“You have a strong voice, because you have a strong personality. I don’t think I have a voice at all.”
“Are you joking? I think you do have one and I don’t.”
“Maybe that’s it. Maybe we all don’t think we have a voice. Which would mean personalities only exist in others’ reflection of the self.”
-From a conversation with a friend/agent/author
The terminology and explanation of “voice” in writing has always alluded me. At my graduate program, I never received a straight answer on the topic. Voice was described as “the heart and soul of the book,” “each author’s voice is unique,” “voice is what matters,” “the author has a strong voice,” “I connected with the voice.” All probable truths, but as a writer-in-training, I needed to know exactly how to create and manipulate voice. What made up its parts? What made it strong or weak? What made a reader connect to one voice but not another?

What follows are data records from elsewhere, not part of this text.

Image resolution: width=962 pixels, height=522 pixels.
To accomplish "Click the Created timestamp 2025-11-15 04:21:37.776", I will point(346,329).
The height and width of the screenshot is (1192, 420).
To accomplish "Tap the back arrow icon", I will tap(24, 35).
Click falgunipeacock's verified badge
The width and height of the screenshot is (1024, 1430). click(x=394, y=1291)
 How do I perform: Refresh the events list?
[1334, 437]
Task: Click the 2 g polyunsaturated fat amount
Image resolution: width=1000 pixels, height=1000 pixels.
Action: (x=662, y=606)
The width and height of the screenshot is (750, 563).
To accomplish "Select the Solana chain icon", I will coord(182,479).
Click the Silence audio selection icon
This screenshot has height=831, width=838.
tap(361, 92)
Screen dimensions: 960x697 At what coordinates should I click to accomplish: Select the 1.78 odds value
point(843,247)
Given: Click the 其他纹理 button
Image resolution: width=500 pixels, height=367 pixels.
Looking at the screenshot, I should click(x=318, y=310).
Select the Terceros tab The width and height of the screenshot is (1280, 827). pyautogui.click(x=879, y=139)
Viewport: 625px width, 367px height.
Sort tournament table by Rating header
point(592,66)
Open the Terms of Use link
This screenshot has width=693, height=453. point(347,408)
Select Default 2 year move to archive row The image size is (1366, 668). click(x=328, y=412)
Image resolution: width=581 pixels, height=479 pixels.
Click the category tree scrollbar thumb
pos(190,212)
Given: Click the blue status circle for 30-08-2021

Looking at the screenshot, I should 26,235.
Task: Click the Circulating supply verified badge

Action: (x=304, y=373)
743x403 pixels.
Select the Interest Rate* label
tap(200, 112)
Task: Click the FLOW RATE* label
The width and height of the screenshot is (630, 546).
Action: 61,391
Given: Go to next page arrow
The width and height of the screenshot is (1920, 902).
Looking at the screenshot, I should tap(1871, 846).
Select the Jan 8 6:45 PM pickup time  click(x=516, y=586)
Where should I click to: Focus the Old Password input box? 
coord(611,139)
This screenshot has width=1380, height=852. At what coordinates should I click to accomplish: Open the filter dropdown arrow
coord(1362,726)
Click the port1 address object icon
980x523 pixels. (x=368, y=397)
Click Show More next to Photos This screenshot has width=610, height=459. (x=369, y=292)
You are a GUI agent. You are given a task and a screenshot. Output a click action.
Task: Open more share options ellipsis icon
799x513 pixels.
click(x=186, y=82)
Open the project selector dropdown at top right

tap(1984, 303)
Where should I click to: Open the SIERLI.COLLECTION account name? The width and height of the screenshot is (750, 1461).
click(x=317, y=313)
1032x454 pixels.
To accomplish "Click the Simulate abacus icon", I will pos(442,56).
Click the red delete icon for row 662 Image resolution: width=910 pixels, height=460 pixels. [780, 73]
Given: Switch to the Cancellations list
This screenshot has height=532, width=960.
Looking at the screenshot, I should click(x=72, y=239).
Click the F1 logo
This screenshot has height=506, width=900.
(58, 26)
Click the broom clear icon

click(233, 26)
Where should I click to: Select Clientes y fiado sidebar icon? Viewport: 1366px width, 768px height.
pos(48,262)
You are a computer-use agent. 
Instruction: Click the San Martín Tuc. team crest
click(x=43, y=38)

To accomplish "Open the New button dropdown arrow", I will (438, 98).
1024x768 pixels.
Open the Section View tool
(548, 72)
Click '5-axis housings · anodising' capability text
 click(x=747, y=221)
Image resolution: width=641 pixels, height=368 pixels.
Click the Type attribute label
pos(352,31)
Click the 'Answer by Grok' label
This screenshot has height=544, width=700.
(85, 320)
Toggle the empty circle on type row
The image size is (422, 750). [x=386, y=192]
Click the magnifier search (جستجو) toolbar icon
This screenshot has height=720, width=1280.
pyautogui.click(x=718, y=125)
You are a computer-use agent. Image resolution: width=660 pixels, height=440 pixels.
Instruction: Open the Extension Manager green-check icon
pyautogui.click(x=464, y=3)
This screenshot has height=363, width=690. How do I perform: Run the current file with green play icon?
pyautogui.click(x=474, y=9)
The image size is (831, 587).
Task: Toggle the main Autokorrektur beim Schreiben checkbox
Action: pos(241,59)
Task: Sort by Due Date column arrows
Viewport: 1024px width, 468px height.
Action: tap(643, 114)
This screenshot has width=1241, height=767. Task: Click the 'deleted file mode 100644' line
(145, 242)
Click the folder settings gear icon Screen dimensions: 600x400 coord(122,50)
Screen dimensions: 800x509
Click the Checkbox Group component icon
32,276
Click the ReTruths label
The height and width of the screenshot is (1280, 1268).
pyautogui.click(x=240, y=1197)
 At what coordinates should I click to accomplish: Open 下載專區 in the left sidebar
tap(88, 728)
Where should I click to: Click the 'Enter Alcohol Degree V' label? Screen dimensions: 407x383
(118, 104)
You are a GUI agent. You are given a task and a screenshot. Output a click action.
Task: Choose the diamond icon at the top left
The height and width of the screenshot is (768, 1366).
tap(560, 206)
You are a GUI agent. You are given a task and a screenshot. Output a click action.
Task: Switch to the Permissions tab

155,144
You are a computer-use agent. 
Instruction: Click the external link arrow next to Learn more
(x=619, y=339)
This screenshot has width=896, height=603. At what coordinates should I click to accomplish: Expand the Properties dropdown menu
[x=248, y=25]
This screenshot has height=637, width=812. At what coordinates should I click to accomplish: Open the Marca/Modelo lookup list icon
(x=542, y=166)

While sitting in on an editors’ discussion about voice, I realized that my confusion had to do with the fact that the term Voice is applied across the board for different aspects of writing. So before I could delve into how to create Voice, I needed to understand that Voice is actually delineated into three different areas. There is the Authorial Voice, the Narrative Voice, and any number of Character Voices. In titling these separate and yet wholly connected aspects of Voice, we basically describe them. But for my own sake I’ll write a bit more to keep my ideas clear.
Authorial Voice I find is most closely tied to a writer’s style. It is how readers’ determine the difference between, say, Suzanne Collins and Veronica Roth. Both write young adult, dystopia, high-action, high-concept novelists. However, you know when you’re reading a Roth novel that its not a Collins’ novel. This type of voice can, although not necessarily will, span an author’s career. Career spanning Authorial Voice brings to mind authors Ian McEwan and Kazuo Ishiguro. Although, it should be stated that an author’s personality may be very different from his Authorial Voice.
The Narrative Voice is the personality of the narrator and directly effects the tone of the story. Whether omniscience or first person the narrative voice is the choice of the author, it is affected in some way or another, it may never be generic or neutral.
In Illuminae, one of the multi-narrators, is just a human transcriber of security video. The authors’ infuse so much personality into the simple word by word description that the transcriber becomes a character through his omniscience. Point being it is impossible to create a neutral or generic Narrative Voice. Simply deciding which details are important to put on the page is a Narrative Voice choice. In first person narratives, the line between Narrative Voice and Character Voice becomes a bit blurred, however they still exist because there can never be a “voiceless” story. (This also applies to all forms of non-fiction writing.)
I think Character Voice is probably the most commonly held idea of voice. When someone states “I connected to the voice,” they are usually speaking about the protagonist’s Voice or the Narrative Voice (if in first person). (Note that because I work in children’s publishing and am reading mostly young adult, the majority of manuscripts are in first person.) Ideally, each individual character has their own specific voice. Tommy Wallach’s We All Looked Up is told through four third-person perspectives and a successful example of differing Character Voices. I can say it is successful because even without the chapter titles (characters’ names) I knew which characters’ perspective I was reading. This discussion obviously leads us to ideas of Characterization, which I’m not wholly certain is a literary term, but it is in performance, so I’ll use it. (On a side note, I think every writer should take an acting class, as the study of characterization through physical embodiment is great advance to writing character.)
So, where have we ended up? When someone speaks about a piece of writing’s Voice, they could be referring to any one of the above or all three. However, as a writer, one must take into consideration all of them. The easy part is this: Voice, no matter which one we are discussing, is nothing more or less than word choice. Word choice in internal dialogue, external dialogue, and descriptions of the world around them. (On another side note: it could be said that an unreliable narrator is created by opposing their external word choice and their internal word choice. Examples: American Psycho, Notes from Underground.)
By parsing “Voice” into three different forms, I find it easier to digest and consciously think about as I write. Which is where I am in my writing…adding more personality to the manuscript here and there, creating a new character, making certain she is different from others. It should be noted that these, again, are all choices which must be made by the author. There is no magical idea of “my voice” “your voice.” The everyday decisions, the simplest ones we as humans make every day and take for granted, create Voice. Writers must make these every day decisions for each character in order to create the world of the story. Ideally, a career of making choices is what creates the Authorial Voice.